How directive should a teacher be on a blog? Can’t Internet-savvy students figure out the skills they need on their own? No, this teacher decides, because, in the words of Howard Reingold, “This population is both self-guided and in need of guidance, and although a willingness to learn new media by point-and-click exploration might come naturally to today’s student cohort, there’s nothing innate about knowing how to apply their skills…” The teacher takes advantage of the authentic audience provided in the blog and sets about developing her students’ higher-order thinking skills. This involves integrating the following traditional reading comprehension skills into the new medium:
• Bolster background. Start by posting material on the blog that builds background knowledge about what students are studying. Students read online, evaluate what they’re reading, and react with online posts.
• Prime the pump. Ask students to use the blog to write about things that need clarification, comment on their first impressions of characters, summarize what’s been learned so far, and forge connections they can make to their own experience and knowledge. At this point, students should read each others’ comments on the blog.
• Continue the conversation. Have students work in pairs to synthesize what they have learned from their own writing and that of their classmates. Synthesizing is a higher-order skill and students need explicit instruction and then feedback on their efforts.
• Make multiplicity explicit. Have students read the classroom blog, think about the variety of comments it contains, and comment on it.
“HOT Blogging: A Framework for Blogging to Promote Higher Order Thinking” by Lisa Zawilinski in The Reading Teacher, May 2009 (Vol. 62, # 8, p. 650-661); this article can be purchased at
http://www.reading.org/Publish.aspx?page=/publications/journals/rt/current/index.html&mode=redirect.Zawilinski can be reached at lisa.zawilinski@uconn.edu.
5. Fifth Graders Read E-Books, Respond, and Chat Electronically
In this article in The Reading Teacher, Kansas State University/Manhattan professor Lotta Larson describes a veteran fifth-grade teacher’s experiment with having ten of her students read an e-book on laptop computers, respond in electronic journals, and discuss their book with each other using an online message board. Half of the students read Bud, Not Buddy and the other half read The Watsons Go to Birmingham – 1963 (both by Christopher Paul Curtis).

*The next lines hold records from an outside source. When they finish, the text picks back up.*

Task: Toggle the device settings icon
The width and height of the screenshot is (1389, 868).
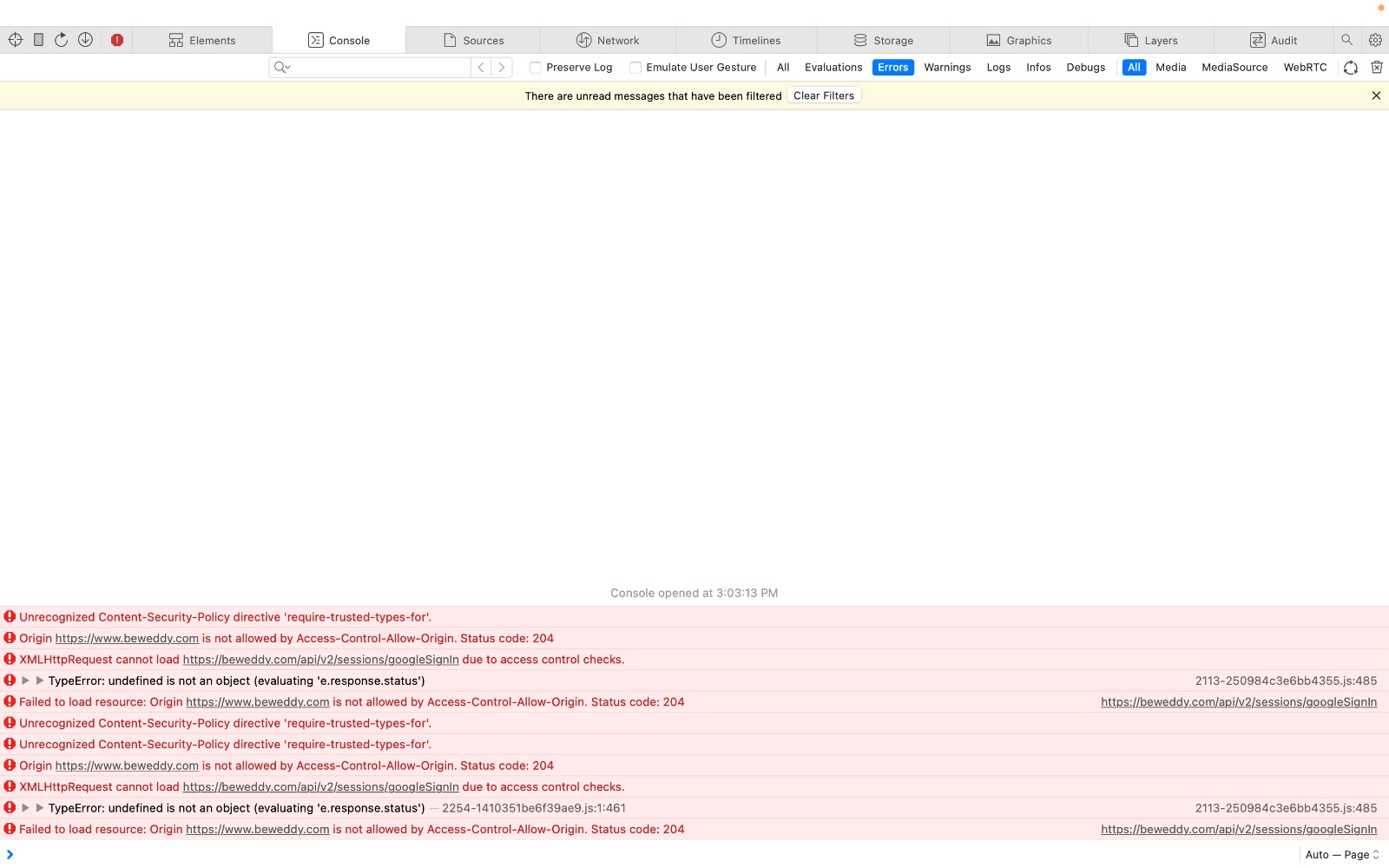Action: point(38,40)
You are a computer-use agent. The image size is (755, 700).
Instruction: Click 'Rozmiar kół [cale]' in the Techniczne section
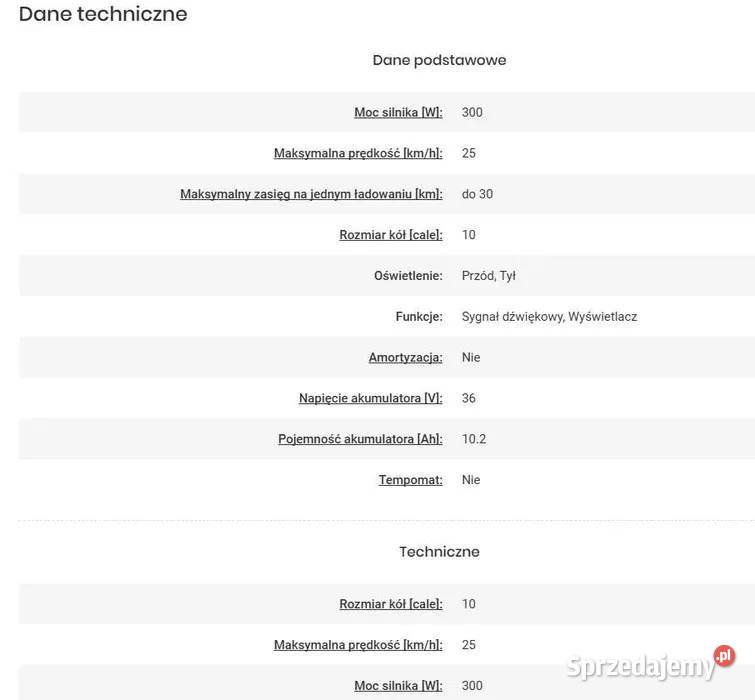(391, 604)
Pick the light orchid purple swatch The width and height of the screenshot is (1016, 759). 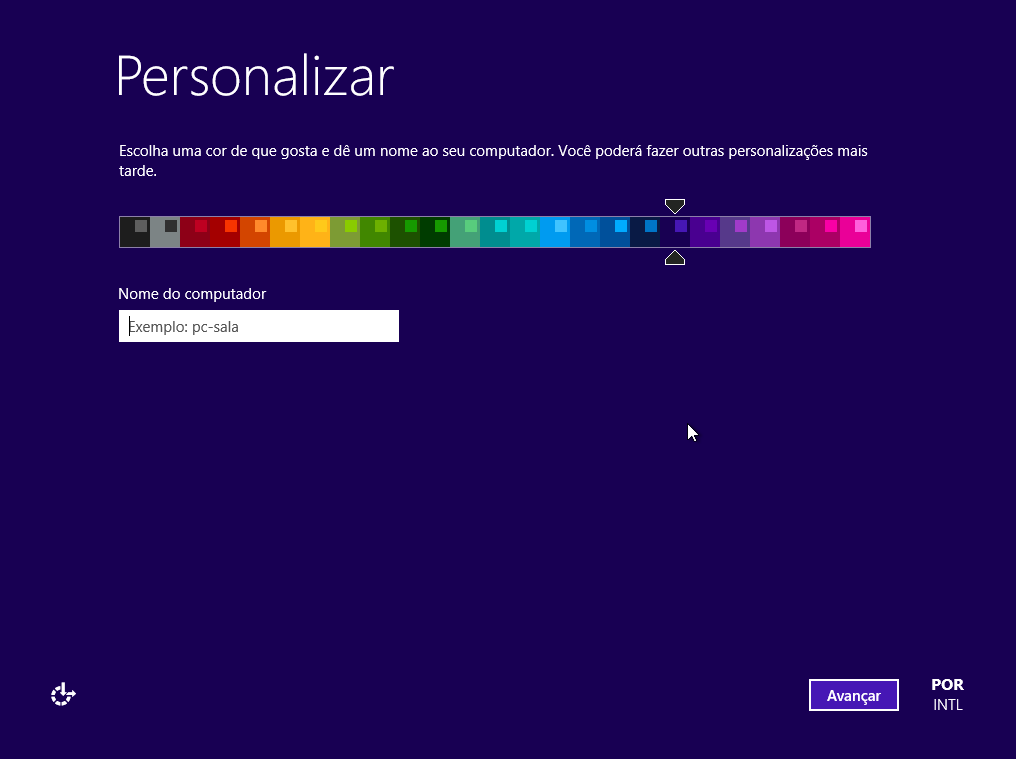coord(764,232)
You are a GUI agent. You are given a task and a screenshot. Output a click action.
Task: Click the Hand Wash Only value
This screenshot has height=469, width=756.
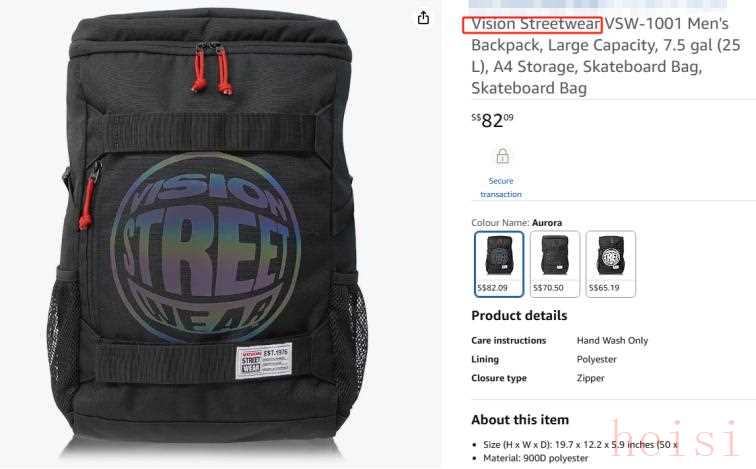coord(612,340)
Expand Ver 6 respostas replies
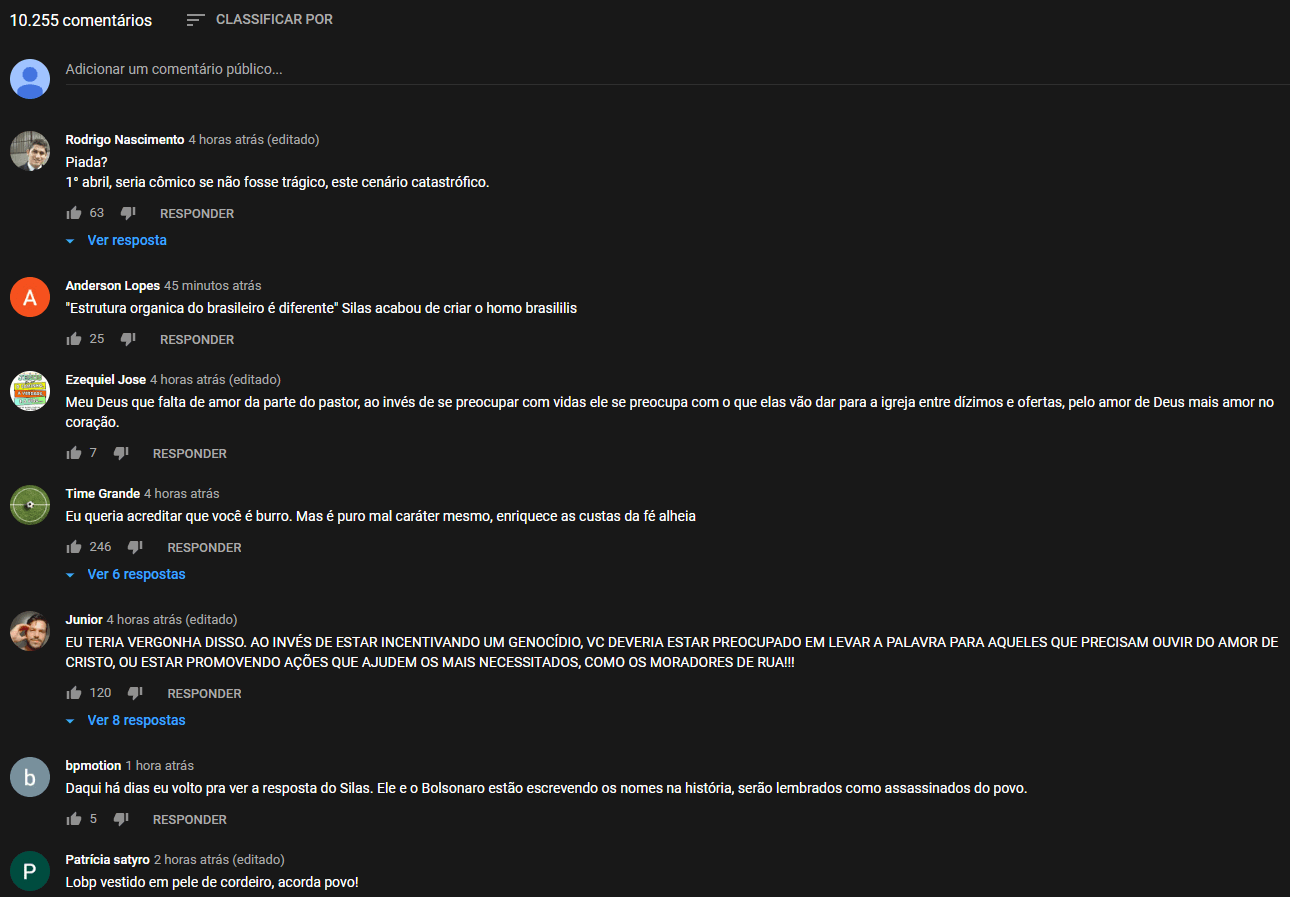Image resolution: width=1290 pixels, height=897 pixels. click(125, 574)
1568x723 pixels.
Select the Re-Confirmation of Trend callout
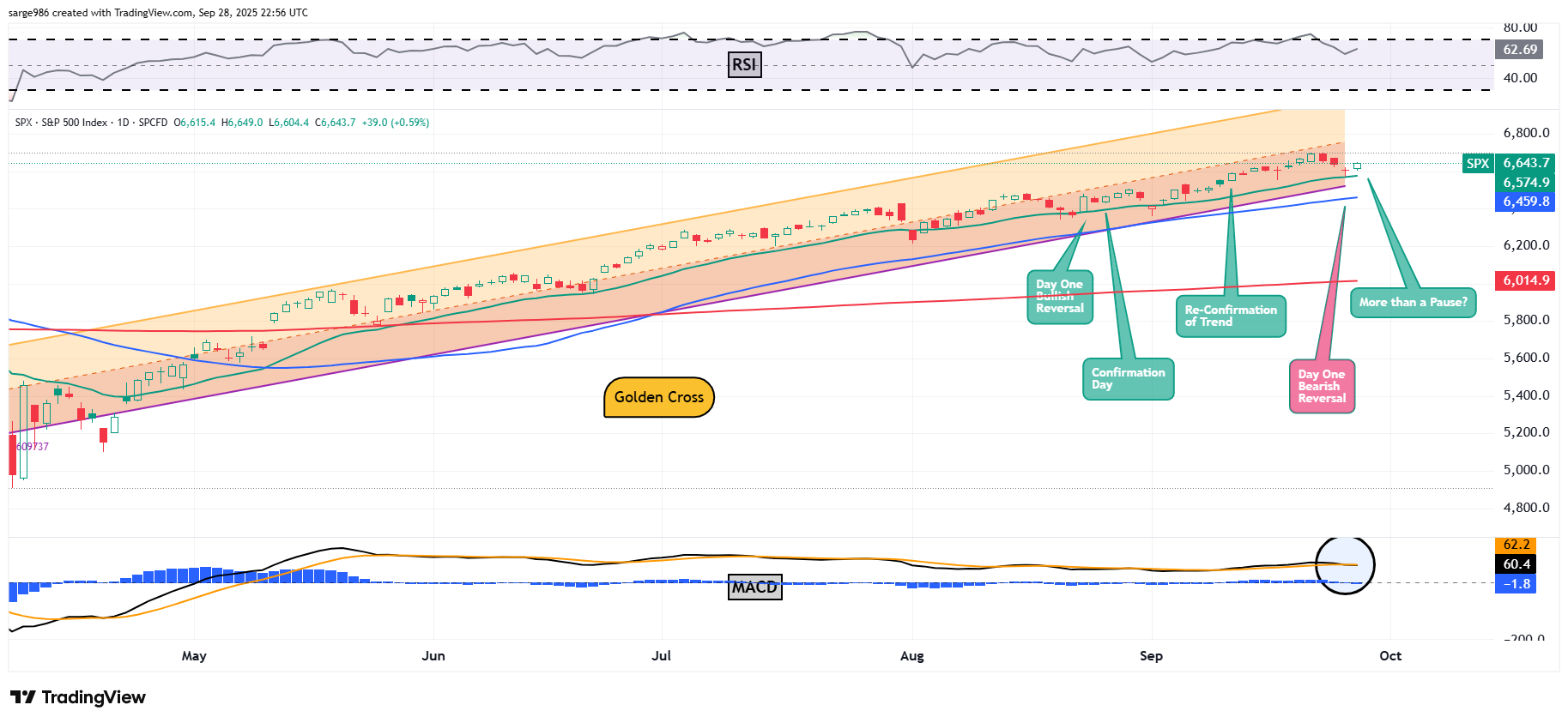1230,316
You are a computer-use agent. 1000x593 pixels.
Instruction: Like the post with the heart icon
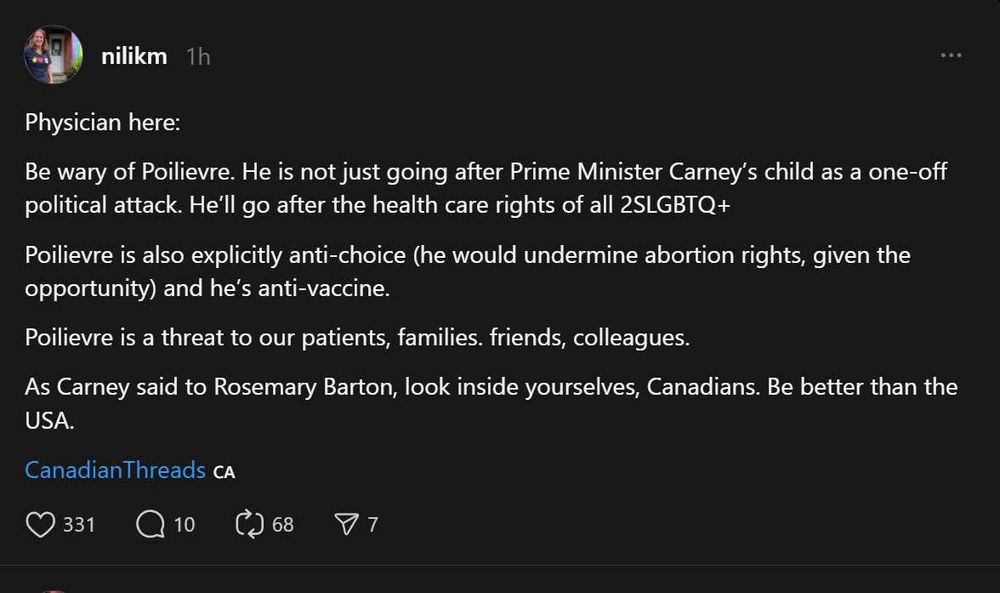point(40,524)
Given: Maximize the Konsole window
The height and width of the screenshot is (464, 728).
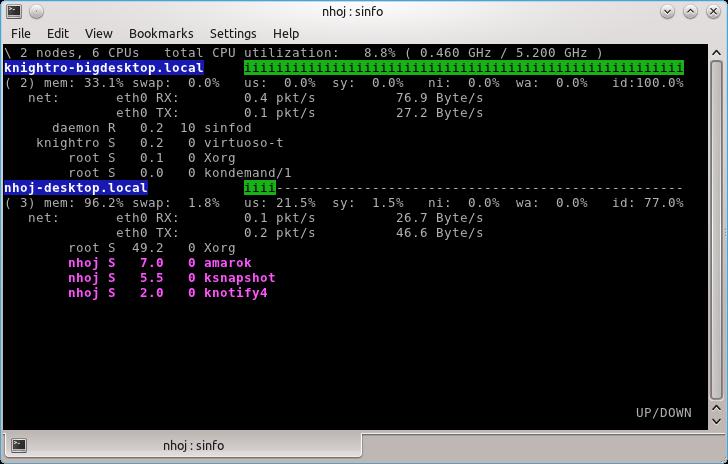Looking at the screenshot, I should pos(691,10).
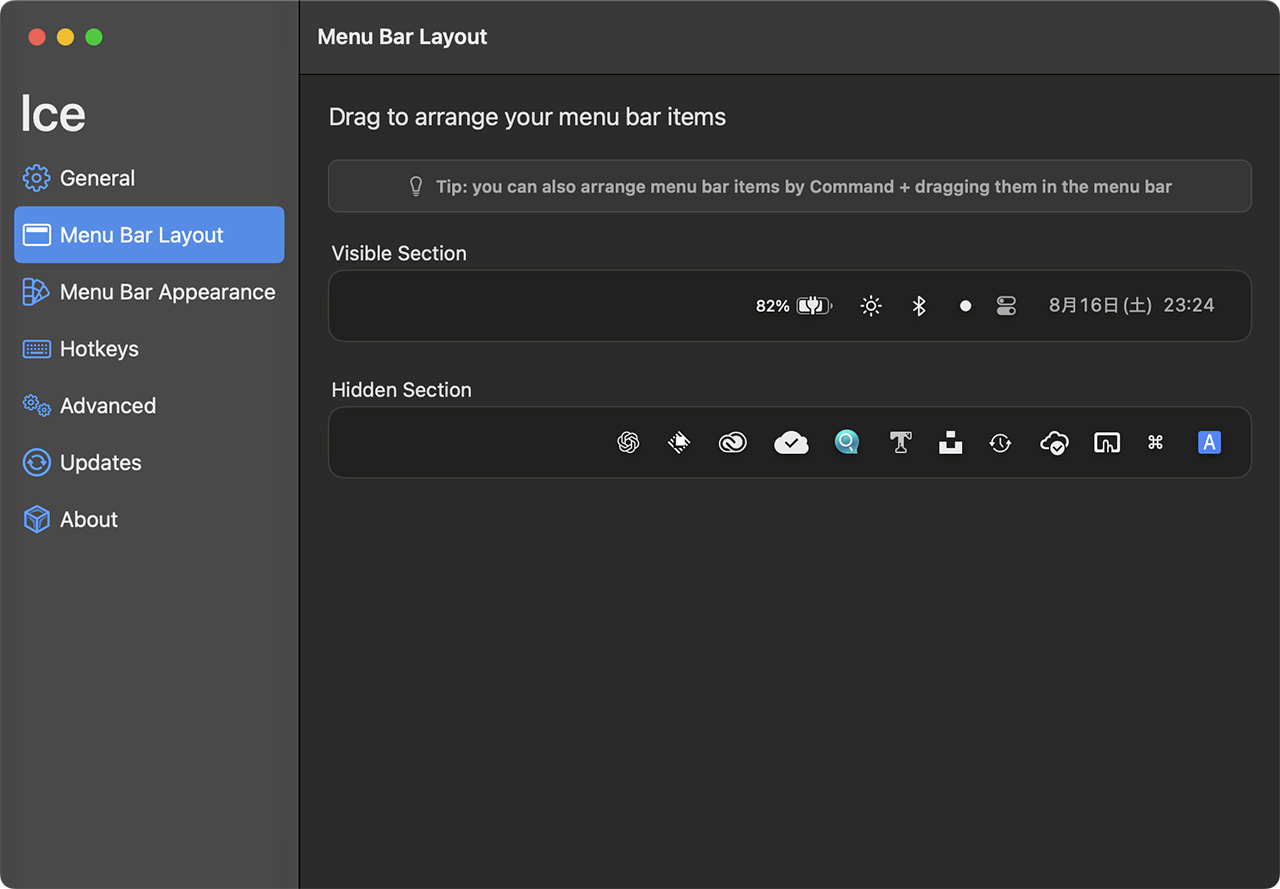Click the Bluetooth icon in the Visible Section
Viewport: 1280px width, 889px height.
pyautogui.click(x=919, y=306)
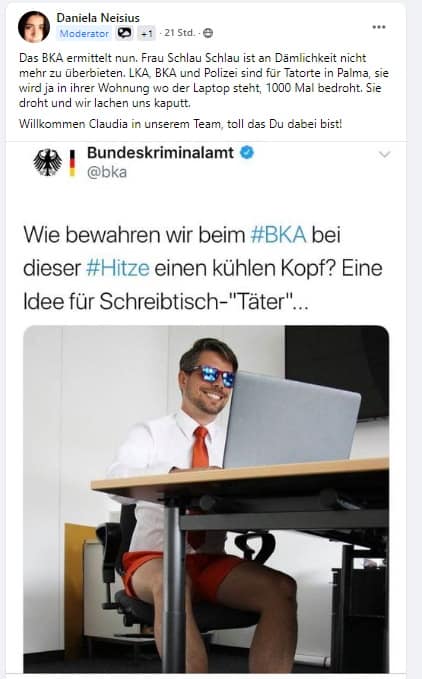Viewport: 422px width, 679px height.
Task: Click the laptop in the tweet photo
Action: 292,420
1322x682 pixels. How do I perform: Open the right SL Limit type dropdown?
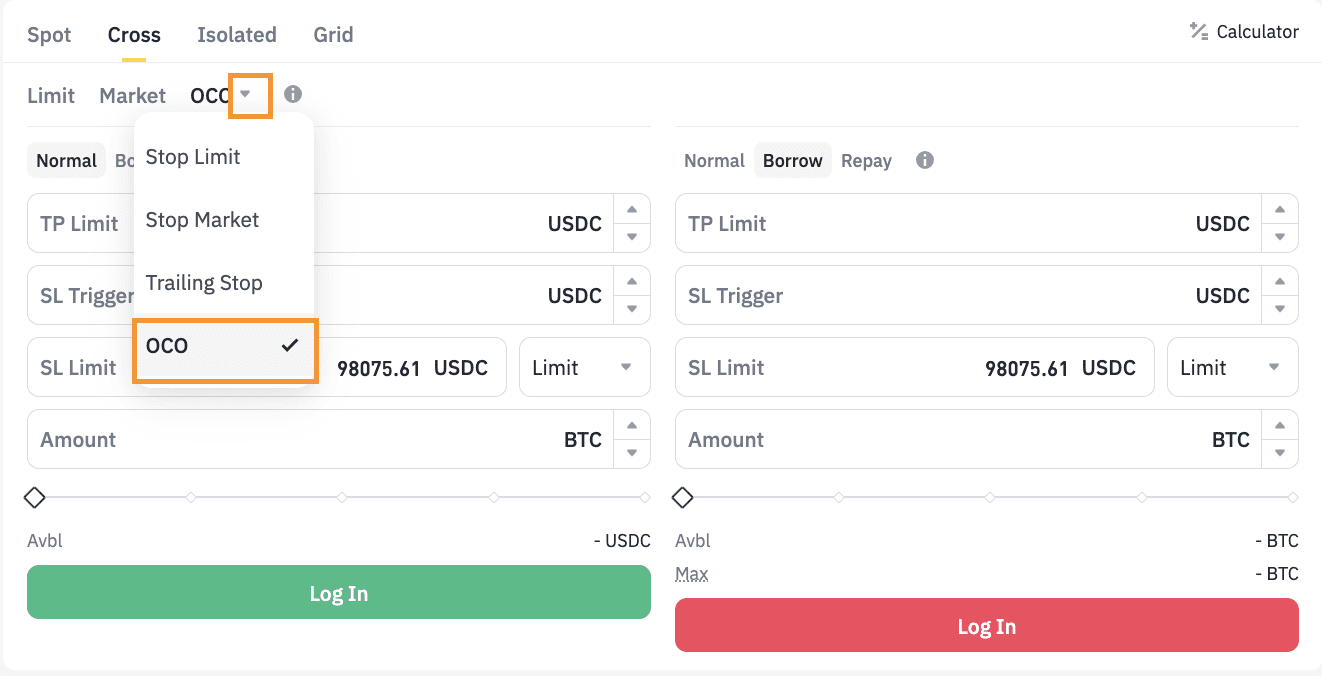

The pattern for the 15 class periods devoted to this project was for students to read and write in their e-journals for about 30 minutes and then spend 15-20 minutes on the message board. Students also tapped into the message board at other times during the school day.
Right from the start, students loved the format but wanted to be more actively involved in coming up with questions of their own, rather than depending solely on the teacher’s prompts. So the teacher conducted a mini-lesson on what constitutes a good prompt and showed students how to start a new “thread” to the discussion of their book on the message board, while still maintaining some control over content. Here’s what the student handout looked like:
Name:_________________________ Group #___________
1. Think about the part that you read today in your book.
- What did you like?
- What questions do you have?
- What did this chapter make you feel or think about?
- What would you have done if you were in a similar situation?
2. Write two quality prompts (new threads) that can be used to start a good discussion in your group. Your prompts should relate to the book.
3. You will post your BEST prompt on the Message Board. Your prompt must be approved by your teacher BEFORE you post.
Prompt 1: ____________________________________________________________
_____________________________________________________________________
Prompt 2:_____________________________________________________________
_____________________________________________________________________
Check your work:
__My prompt relates to the book.
__My prompts are open-ended and cannot be answered with a simple “yes” or “no.”
__My prompts make my group members think about what they have read.
The teacher also laid down two rules for students’ online interchanges:
- Talk about the book. (Students had a tendency to get into chat mode.)
- Use appropriate language – but emoticons, abbreviations (U R so right), acronyms (OMG), capitalizations, and extra punctuation marks were okay because they fostered a conversational feel in students’ exchanges.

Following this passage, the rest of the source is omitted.